Taman Rinjani Selong
Taman Rinjani Selong

SELONG—Kontraktor proyek penataan Taman Rinjani Selong, yakni PT. Mari Bangun Persada Spesialis, tetap tidak terima sikap Pejabat Pembuat Komitmen (PPK) yang melakukan pemutusan kontrak sepihak. Karenanya kontraktor pun melayangkan surat perihal permintaan tanggapan yang ditujukan langsung ke Inspektur Insepktorat Lombok Timur (Lotim). Surat tersebut dilayangkan 13 Desember 2017.

Surat yang ditujukan ke Inpektorat itu dengan maksud untuk memberikan penjelasan terkait berbagai persoalan selama proses pengerjaan proyek Taman Rinjani Selong.

Untuk sementara ini, kontraktor akan menunggu sejauh mana respon Inspektorat terhadap surat yang telah mereka layangkan itu. Jika tidak ada kejelasan, mereka berpeluang akan menempuh jalur hukum.

Sebab, pemutusan kontrak sepihak dianggap sangat merugikan mereka. Terlebih lagi pengerjaan yang telah dilakukan sampai sekarang tak kunjung dibayar.

“Saya akan menunggu panggilan dari Inspektorat dulu, baru ke Bupati.

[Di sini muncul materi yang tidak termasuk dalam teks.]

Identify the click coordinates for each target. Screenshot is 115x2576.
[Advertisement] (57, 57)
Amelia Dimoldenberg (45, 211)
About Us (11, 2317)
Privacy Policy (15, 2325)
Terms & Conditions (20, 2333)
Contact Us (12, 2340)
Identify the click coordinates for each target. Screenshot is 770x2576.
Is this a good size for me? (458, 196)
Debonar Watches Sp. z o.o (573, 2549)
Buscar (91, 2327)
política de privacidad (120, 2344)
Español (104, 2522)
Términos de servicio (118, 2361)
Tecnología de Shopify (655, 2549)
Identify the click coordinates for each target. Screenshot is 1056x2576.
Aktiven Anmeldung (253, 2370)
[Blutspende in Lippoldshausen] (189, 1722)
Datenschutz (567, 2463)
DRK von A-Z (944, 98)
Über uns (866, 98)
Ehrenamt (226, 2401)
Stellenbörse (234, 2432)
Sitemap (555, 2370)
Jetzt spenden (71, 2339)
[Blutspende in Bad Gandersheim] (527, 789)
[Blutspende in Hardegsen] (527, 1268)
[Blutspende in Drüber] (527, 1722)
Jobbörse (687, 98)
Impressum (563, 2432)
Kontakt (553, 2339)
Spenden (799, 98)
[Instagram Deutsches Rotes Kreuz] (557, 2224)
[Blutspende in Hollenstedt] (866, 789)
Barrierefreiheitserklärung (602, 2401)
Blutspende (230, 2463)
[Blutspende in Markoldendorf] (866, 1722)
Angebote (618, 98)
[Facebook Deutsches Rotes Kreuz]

Tapi kalau tetap mentok, maka saya akan lakukan upaya hukum,” kata Kuasa Direktur PT Mari Bangun Persada Spesialis, M. Arizal Tohri Ismail, Kamis (14/12).

Beberapa poin dari surat yang telah dilayangkan ke Inspektorat, diantarannya kontraktor menyatakan bahwa sebelum dilakukan pemutusan kontraktor, seharusnya PPK terlebih dahulu  melakukan rapat evaluasi terakhir.

Baca Juga :  Kades Jangan Takut Gunakan Dana Desa 

Hal ini berdasarkan kesepakatan bersama yang telah diputuskan dalam rapat sebelumnya dengan PPK dan pihak terkait lainnya yang terlibat dalam proyek ini. Dalam rapat evaluasi itu, baru PPK bisa menentukan sikap terkait dengan kelanjutan proyek itu.

Tapi nyatanya, rapat yang dimaksud itu tidak pernah dilaksanakan. “Malah secara tiba-tiba kami selaku pihak penyedia diberikan surat pemutusan kontrak,  tanp ada ada alasan yang jelas. Dan kami juga sampai saat ini tidak pernah menerima pembayaran uang muka. Termasuk juga realisasi permohonan pembayaran (MC) yang telah kami ajukan sebelumnya,” kata dia.

Yang sangat disesalkan, PPK tidak memberikan alasan yang utuh terkait apa yang menjadi alasan dilakukan pemutusan kontrak sepihak, seperti yang  telah ditentukan dalam syarat-syarat umum kontrak (SSUK). Namun itu tidak disampaikan, sehingga jelas akan berdampak negatif terhadap mereka selaku penyedia pekerjaan.

“Jadi PPK ini,   tidak memahami apa yang menjadi hak dan kewajibannya. Termasuk kewajiban PPK ke kami. Seperti membayar ganti rugi, melindungi dan membela penyedia pekerjaan terhadap tuntutan hukum dan lainnya,” lanjut dia.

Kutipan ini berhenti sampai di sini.